Hacker News new | ask | show | jobs
by bayarearefugee 33 days ago
> works for no salary

Working for no salary is almost never charitable and is almost always just part of a larger tax avoidance scheme.

2 comments

Yeah I've never thought that that was the win that people seem to think it is. When you're that high up in the company, you have so much stock that you can pretty easily get loans against for however much you need, and write off the interest in the process.
What U.S. tax code provision allows an individual to write off (non-primary-mortgage) loan interest?
Can't you write off capital losses? I've been able to deduct margin interest from my capital gains.
Margin interest is tax-deductible, but only when you're using the loan to buy more securities. So, in context, a CEO who "works for no salary" and just takes out loans secured by their stock holdings to fund their lifestyle does not get to write off that interest.

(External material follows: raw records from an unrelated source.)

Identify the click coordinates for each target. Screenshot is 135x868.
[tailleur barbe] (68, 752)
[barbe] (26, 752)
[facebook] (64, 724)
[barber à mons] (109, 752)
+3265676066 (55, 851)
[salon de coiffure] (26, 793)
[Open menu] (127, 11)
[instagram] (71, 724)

Not to say the "no salary" thing isn't silly anyway, of course.

They have to trot it out because otherwise there's not much else to pimp about Cohen as CEO and this attempted deal seems much more oriented to juice the total market value of GME to more easily meet the criteria for his recent pay package rather than a great idea for either company on it's own.
Doesn't matter as long as incentives are aligned. As a major stockholder and active advocate, he is already vested in success.
I'm not sure that the incentives actually are aligned. It seems like the incentives are to think short term and do sketchy shit to pump the stock.
>It seems like the incentives are to think short term and do sketchy shit to pump the stock.

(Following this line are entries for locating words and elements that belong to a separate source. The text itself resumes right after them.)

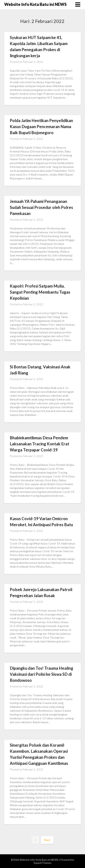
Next (47, 840)
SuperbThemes (42, 863)
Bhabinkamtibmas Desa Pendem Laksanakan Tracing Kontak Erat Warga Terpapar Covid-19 (39, 444)
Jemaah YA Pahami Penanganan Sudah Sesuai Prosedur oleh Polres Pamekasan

Its a meme stock, that's what stockholders actually want.

I'm arguing it's not "success". I don't believe that a meme stock is a truly long-term business.
>I'm arguing it's not "success". I don't believe that a meme stock is a truly long-term business.

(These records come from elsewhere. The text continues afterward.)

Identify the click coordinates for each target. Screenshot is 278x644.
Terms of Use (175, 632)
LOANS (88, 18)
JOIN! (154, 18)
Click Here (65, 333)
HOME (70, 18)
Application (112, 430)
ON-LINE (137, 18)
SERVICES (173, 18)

Duh. Crypto is the peak meme investment. Literally worthless, yet the market size is in trillions now, with even pension funds buying into it.

It doesn't follow any fundamentals, but as the meme markets defacto exist, there needs to be some models of valuing these investments other than fundamentals.

Sure, and I think that these things will, eventually, crash. I suspect GameStop will before Bitcoin, but I think both will eventually.

The market can stay irrational for a very long time.